Wine from Portugal and France, dates from the Emirates
Now King Harald, celebrating 25 years as Norway’s monarch this year, wants to reduce if not eliminate questions around royal gifts. Not only will gifts from commercial interests be refused, the palace will publicize lists of gifts that have been accepted. They rolled out their first list last week, of gifts received between June and December last year.
It revealed relatively modest presents, like 12 bottles of wine from the Portuguese Embassy in connection with the visit of Portugal’s president, six bottles from the French Embassy, and dates from the United Arab Emirates’ Embassy. The king received two jackets and caps from American fishing boat captain Sig Hansen when he visited Canada and the queen received 150 stems of orchids from the Thai Embassy.
The royals still won’t reveal the nature of what are deemed “private” gifts from friends and family, and there’s still a “grey zone” when personal friends are also commercial players.
“I think the practice will send a signal that personal friends shouldn’t challenge the new rules,” Grimstad said. He claimed the new gift regime is one of the most important official reforms made by the royals in many years.
“It’s always been one of the strengths of the Norwegian royal family that they’re flexible and interpret signals from the people,” Grimstad told Dagsavisen. “Sometimes they’ve been too late and done too little, but generally they’ve been good (at royal reform).”

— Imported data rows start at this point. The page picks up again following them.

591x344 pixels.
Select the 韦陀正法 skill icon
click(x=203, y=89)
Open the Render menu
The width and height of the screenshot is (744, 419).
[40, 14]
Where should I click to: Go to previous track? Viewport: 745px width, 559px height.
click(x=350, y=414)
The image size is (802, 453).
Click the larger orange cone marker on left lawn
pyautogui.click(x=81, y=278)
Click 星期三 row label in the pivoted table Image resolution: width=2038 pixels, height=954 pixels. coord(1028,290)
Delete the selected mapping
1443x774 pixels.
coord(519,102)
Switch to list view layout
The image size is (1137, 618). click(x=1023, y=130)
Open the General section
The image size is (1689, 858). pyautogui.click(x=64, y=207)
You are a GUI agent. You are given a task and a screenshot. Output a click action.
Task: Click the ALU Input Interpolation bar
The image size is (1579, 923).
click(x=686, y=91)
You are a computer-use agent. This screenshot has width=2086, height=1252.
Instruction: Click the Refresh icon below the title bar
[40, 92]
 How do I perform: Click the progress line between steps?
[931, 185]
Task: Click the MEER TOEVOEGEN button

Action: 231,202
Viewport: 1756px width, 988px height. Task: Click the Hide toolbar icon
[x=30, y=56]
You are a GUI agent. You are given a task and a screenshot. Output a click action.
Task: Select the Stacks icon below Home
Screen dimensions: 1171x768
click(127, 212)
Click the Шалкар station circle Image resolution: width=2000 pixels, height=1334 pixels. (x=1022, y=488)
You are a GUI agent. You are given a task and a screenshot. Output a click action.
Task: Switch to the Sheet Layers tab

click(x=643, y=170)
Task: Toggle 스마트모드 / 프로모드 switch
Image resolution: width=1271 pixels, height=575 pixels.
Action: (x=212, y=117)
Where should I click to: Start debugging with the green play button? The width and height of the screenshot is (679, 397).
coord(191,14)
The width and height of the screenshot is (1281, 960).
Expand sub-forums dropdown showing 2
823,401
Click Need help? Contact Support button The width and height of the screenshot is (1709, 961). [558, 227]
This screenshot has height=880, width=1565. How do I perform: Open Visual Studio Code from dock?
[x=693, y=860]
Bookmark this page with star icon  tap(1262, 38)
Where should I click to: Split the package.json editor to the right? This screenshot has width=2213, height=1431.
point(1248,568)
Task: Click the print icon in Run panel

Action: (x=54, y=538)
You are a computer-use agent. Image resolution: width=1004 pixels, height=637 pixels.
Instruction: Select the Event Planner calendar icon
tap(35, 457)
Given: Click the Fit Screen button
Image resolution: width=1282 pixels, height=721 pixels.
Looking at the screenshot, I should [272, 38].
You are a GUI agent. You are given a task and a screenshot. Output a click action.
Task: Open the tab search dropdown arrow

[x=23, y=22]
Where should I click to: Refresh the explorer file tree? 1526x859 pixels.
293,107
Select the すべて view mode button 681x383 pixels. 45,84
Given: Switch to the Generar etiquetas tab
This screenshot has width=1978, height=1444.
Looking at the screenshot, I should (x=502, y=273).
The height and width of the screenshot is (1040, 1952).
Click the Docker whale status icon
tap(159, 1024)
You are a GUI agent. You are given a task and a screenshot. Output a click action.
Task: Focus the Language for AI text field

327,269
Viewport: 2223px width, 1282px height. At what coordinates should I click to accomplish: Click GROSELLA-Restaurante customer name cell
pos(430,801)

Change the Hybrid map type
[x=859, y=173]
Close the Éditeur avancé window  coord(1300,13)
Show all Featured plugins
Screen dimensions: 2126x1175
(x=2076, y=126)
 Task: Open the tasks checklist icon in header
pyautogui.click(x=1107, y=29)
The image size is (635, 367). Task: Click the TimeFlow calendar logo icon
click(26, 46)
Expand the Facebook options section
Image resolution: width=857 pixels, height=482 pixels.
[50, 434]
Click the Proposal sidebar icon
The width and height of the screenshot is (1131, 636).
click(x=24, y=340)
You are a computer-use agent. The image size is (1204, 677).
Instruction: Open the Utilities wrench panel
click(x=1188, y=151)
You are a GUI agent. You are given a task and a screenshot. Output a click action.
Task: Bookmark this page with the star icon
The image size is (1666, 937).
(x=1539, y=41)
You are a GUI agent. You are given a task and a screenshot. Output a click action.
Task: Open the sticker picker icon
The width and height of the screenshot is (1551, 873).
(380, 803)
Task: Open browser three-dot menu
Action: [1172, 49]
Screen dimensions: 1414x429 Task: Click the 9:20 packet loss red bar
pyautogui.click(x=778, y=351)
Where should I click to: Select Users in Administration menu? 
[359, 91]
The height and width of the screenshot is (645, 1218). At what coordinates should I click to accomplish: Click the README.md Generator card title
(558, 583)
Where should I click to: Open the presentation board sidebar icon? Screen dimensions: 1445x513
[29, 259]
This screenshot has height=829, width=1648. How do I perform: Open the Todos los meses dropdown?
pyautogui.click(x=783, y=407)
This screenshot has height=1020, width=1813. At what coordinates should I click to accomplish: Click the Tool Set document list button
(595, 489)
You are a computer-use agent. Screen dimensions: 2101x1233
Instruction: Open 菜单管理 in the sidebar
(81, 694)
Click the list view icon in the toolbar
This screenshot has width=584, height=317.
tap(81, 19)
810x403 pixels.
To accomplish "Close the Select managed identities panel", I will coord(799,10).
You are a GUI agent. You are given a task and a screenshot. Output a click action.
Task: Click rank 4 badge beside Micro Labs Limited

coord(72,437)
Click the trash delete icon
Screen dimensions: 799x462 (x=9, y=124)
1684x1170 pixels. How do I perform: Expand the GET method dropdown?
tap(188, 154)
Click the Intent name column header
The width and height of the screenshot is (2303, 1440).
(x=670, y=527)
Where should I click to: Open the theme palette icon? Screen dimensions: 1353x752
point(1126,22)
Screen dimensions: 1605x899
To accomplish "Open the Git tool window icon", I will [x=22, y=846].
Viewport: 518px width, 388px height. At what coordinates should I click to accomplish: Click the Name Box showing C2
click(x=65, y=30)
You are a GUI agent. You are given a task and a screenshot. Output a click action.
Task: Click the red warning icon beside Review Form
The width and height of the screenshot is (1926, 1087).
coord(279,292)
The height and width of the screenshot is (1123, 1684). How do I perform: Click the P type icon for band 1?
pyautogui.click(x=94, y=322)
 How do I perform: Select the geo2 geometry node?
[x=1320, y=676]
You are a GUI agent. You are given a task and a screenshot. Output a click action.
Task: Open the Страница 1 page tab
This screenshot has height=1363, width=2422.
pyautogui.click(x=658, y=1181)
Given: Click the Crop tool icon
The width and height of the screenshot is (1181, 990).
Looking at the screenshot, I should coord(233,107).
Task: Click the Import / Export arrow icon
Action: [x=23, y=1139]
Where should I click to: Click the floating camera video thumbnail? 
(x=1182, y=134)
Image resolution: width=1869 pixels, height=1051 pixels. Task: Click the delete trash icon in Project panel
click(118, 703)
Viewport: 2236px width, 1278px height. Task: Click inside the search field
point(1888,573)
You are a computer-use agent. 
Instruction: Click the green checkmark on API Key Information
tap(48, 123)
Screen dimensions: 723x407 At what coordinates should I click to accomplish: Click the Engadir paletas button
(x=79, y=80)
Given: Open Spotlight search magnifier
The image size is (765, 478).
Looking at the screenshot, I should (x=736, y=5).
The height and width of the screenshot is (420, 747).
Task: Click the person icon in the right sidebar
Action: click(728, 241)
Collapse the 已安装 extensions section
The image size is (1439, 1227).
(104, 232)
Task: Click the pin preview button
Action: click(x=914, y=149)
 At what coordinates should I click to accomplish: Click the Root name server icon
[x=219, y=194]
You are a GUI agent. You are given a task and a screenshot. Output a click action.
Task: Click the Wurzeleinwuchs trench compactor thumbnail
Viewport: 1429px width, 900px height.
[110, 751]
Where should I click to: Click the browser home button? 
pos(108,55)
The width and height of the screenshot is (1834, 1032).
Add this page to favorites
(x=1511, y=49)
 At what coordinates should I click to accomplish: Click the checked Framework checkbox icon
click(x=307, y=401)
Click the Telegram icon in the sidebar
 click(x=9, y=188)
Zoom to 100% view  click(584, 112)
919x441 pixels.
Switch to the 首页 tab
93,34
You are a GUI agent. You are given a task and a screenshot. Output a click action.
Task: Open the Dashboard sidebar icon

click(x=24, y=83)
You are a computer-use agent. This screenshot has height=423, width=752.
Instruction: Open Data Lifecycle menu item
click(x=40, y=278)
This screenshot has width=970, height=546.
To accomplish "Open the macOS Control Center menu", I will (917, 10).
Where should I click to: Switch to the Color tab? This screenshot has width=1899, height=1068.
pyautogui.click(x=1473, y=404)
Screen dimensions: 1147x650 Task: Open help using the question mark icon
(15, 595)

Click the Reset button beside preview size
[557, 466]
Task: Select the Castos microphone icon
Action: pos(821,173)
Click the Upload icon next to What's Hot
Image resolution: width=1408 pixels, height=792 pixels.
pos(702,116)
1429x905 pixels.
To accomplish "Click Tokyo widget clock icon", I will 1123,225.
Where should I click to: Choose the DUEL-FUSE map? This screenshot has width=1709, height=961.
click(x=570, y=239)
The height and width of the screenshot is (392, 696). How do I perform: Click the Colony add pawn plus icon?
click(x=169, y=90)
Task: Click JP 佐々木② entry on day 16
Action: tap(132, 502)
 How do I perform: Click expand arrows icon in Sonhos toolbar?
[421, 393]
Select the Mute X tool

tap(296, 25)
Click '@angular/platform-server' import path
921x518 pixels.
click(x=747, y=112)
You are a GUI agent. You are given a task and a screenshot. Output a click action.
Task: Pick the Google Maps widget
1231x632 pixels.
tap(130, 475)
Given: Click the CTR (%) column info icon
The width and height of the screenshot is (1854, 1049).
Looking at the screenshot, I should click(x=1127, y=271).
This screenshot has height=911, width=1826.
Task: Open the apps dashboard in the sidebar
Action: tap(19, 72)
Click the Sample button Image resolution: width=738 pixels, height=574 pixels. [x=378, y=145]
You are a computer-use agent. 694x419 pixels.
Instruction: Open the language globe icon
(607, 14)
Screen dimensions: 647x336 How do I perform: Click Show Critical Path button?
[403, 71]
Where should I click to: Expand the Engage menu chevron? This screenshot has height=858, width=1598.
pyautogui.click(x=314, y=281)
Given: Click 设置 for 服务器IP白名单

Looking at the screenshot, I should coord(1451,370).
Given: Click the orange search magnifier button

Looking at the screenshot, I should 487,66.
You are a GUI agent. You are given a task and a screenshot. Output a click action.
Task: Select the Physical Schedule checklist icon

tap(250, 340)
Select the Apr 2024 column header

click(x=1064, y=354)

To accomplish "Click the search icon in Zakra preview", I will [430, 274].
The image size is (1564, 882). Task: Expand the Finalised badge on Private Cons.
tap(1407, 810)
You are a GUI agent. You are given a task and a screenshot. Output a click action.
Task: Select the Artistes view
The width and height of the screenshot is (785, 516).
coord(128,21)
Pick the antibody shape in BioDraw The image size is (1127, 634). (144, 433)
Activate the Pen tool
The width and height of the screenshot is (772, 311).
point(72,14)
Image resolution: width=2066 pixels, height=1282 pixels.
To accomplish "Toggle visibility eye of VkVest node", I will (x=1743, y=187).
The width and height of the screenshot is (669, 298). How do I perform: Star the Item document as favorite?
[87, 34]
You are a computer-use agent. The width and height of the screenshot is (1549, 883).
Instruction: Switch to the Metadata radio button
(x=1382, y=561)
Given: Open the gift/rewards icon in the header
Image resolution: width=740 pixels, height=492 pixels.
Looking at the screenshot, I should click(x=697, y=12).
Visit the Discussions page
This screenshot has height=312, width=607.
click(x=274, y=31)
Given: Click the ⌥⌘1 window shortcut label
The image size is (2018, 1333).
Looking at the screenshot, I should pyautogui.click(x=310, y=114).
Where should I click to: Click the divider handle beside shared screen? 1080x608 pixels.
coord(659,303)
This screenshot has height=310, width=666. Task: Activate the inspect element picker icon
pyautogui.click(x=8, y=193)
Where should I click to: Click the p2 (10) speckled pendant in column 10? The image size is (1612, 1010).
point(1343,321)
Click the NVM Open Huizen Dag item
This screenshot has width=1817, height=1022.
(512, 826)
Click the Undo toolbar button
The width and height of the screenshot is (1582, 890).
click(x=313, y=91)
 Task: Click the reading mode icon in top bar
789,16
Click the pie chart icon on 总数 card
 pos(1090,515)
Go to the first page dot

He supports calls, though, for even more openness, and thinks the royals should be subject to the same disclosure rules that apply to other public officials in Norway. “We must be able to see the letters that come to the Royal Palace, who asks for an audience and where the royals are invited,” Grimstad said. “We should have insight into all their official duties, budgets and the maintenance of their properties.”